Значит, она видела, как они с Никитой поднялись в квартиру с улицы. Отправилась за ними, а затем несколько минут топталась у двери, пытаясь подслушивать?

– Может быть, чаю? Кофе? Или сок? – Плахов был сегодня самой вежливостью.

Ах, да, точно: обольщение женщин это ведь по его части. И в усмирении Любовь Андреевны он мог быть полезен. Даша готова была побиться о заклад, что именно его присутствие в комнате и удерживало женщину от перехода на крик в формате ультразвука или от тихих едких комментариев – никогда не знаешь, что конкретно матери захочется сегодня применить для устрашения отбившейся от рук дочери.

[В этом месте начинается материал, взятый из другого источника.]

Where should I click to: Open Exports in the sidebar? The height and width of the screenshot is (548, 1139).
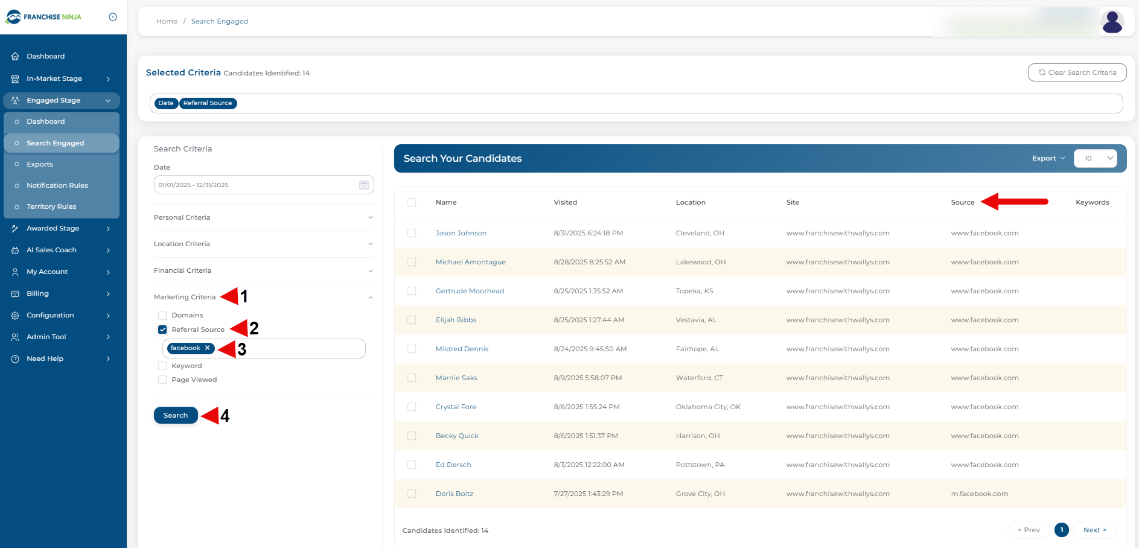[40, 164]
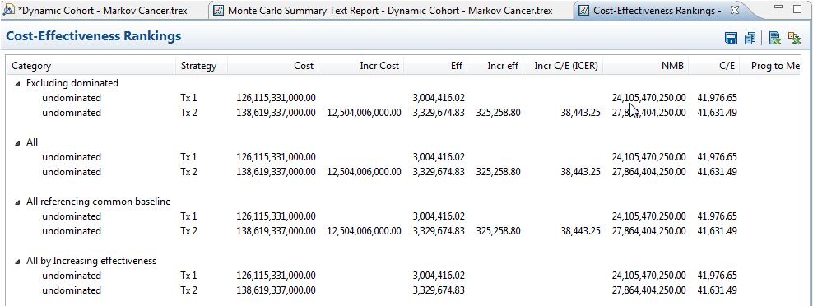Maximize the editor panel view
The width and height of the screenshot is (813, 306).
coord(797,7)
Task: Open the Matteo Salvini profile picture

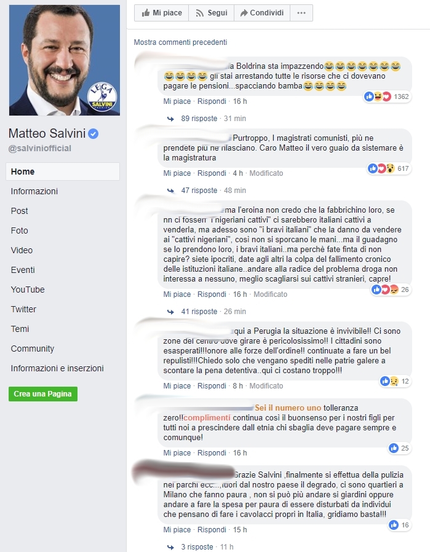Action: tap(65, 60)
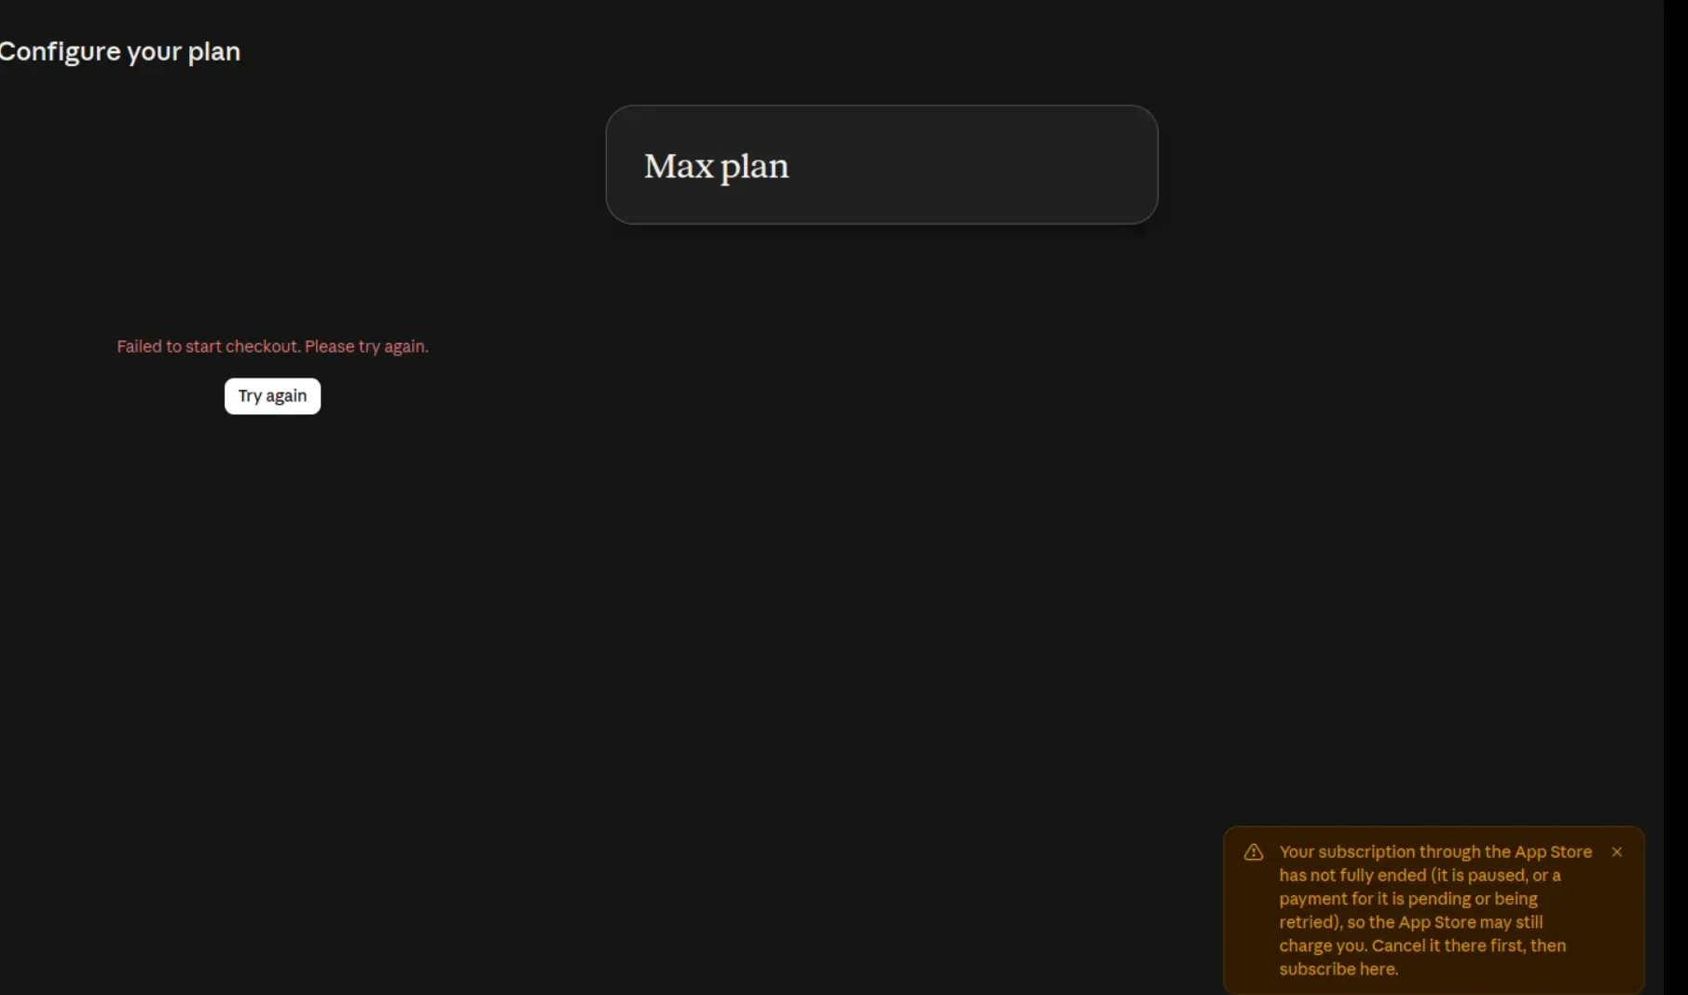Retry checkout with the Try again button
This screenshot has width=1688, height=995.
(x=272, y=395)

– Мне вредно пить на ночь, – бросив на него оценивающий взгляд, заметила Любовь Андреевна. Затем взглянула на раскрасневшуюся Дашу, затем снова на парня. – Так, значит, вы… живете здесь с Дарьей?

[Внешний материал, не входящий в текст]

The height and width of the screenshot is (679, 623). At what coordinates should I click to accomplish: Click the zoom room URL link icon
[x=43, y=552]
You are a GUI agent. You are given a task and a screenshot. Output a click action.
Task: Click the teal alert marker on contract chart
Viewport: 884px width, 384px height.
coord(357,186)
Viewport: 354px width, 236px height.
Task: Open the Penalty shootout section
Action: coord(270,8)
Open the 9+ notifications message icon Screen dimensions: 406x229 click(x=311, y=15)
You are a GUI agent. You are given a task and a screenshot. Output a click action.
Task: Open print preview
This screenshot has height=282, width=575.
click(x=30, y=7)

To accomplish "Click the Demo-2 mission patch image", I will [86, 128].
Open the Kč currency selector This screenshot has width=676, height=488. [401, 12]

– Я ее квартирант. – Никита очаровательно улыбнулся и указал на свою спальню. – Просто снимаю комнату.

Просто снимаете, – прищурилась она. Глаза-сканеры прошлись по его лицу, скользнули по одежде и вернулись обратно. – Вы выглядите значительно старше моей дочери.

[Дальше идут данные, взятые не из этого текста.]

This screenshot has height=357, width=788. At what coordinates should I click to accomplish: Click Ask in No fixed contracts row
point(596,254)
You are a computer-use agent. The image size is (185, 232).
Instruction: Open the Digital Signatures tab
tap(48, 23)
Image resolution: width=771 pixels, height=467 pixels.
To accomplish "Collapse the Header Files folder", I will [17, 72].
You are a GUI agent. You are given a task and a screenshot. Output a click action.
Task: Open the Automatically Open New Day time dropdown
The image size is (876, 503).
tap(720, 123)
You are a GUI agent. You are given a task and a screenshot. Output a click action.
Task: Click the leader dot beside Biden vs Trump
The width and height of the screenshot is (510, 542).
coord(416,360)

– Мы почти ровесники. – Плахов дернул плечами. – Просто я плохо выгляжу. – И, заметив, как выгнулась ее бровь, добавил. – Работа такая.

– Какая?

– Пожарный.

Любовь Андреевна глянула на дочь с немым вопросом: «Еще один?» – видимо, имея в виду, что Лера с Сашей тоже нашли себе бойфрендов в части и теперь подсуетились для нее. Даша старалась сохранять самообладание и просто дышала ровно – вдох, выдох, вдох, выдох. Оправдываться она точно не собирается.

– Хорошая профессия, – брезгливо произнесла женщина.

– Ладно, вам, наверное, нужно пообщаться. – Плахов всплеснул руками. – Не буду мешать. Всего доброго. Рад был знакомству!

Даже мастер обаяния поспешил сбежать от ее невыносимой матери. Едва не откланялся и чуть не запнулся по пути – так торопился спрятаться от нее в своей комнате. Это о многом говорило.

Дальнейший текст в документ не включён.